Le ministre du Transport, Rachid Amri, a dressé, lors d’une séance d’audition tenue le 20 avril 2026 à l’Assemblée des représentants du peuple (ARP), un état des lieux préoccupant de la compagnie nationale Tunisair, tout en annonçant la mise en œuvre d’un plan de sauvetage visant à redresser progressivement sa situation financière et opérationnelle.
Selon le ministre, la compagnie a été trouvée dans une “situation lamentable”, opérant avec seulement six à sept avions et affichant un niveau d’endettement atteignant 2 600 millions de dinars. Il a toutefois indiqué que des efforts sont en cours pour rétablir la situation, notamment à travers la régularisation des états financiers, dont ceux des exercices 2023, 2024 et 2025 devraient être validés en 2026, après l’approbation de ceux de 2021 et 2022.
Rachid Amri a reconnu que Tunisair n’est actuellement pas en mesure de contracter des prêts, faute de bancabilité, mais a assuré que cette situation est appelée à évoluer dans le cadre du plan de redressement engagé en urgence.
Une flotte en expansion progressive
Dans ce même cadre, le ministre a détaillé les mesures visant à renforcer la flotte, indiquant que Tunisair dispose actuellement de douze avions, auxquels s’ajouteront prochainement deux appareils en cours de réparation. D’ici juin 2026, la flotte devrait atteindre seize avions grâce à l’intégration de deux appareils supplémentaires, un Airbus A320 et un Airbus A330, dont les moteurs ont été acquis.

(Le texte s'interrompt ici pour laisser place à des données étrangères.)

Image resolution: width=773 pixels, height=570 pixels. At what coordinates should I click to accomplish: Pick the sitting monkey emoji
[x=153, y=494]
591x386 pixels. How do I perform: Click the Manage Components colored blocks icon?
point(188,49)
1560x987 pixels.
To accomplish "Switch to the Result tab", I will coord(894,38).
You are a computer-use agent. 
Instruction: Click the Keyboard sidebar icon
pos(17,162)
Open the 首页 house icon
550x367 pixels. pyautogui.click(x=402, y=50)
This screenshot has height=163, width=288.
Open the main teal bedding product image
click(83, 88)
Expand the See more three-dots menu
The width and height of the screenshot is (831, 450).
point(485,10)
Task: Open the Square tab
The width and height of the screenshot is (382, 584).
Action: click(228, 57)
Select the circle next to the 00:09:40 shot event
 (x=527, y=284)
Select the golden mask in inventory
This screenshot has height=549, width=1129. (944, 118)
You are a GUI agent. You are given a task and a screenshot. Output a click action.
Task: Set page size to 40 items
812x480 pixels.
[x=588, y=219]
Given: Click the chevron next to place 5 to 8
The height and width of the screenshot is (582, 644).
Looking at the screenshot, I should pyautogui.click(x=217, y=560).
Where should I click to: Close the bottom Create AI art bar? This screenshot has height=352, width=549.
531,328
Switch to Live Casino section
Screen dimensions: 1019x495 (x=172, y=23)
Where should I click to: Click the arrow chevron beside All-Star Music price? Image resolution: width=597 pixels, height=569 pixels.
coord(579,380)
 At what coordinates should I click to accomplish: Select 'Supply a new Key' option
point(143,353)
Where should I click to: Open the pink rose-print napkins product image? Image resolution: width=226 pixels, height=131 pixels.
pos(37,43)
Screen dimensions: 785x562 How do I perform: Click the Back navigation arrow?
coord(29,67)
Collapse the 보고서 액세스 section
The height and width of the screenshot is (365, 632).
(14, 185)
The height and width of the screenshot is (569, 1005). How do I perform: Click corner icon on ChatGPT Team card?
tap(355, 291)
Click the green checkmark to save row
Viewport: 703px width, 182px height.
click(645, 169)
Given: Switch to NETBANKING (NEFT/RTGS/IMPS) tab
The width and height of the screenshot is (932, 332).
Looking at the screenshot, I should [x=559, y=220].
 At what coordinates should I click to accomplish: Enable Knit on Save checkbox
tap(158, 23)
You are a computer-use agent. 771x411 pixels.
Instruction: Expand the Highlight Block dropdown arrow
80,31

À l’horizon de la fin de l’année 2026, la compagnie devrait exploiter dix-huit avions, dont trois en location avec option d’achat (dry lease). Le seuil de rentabilité serait, selon lui, atteint avec une flotte de vingt-et-un appareils.
Par ailleurs, le ministre a affirmé que l’état technique des avions s’est nettement amélioré. Alors que certains appareils avaient été immobilisés en raison d’un niveau de sécurité jugé insuffisant, la situation actuelle serait désormais conforme aux normes, avec un facteur de sécurité inférieur à 1.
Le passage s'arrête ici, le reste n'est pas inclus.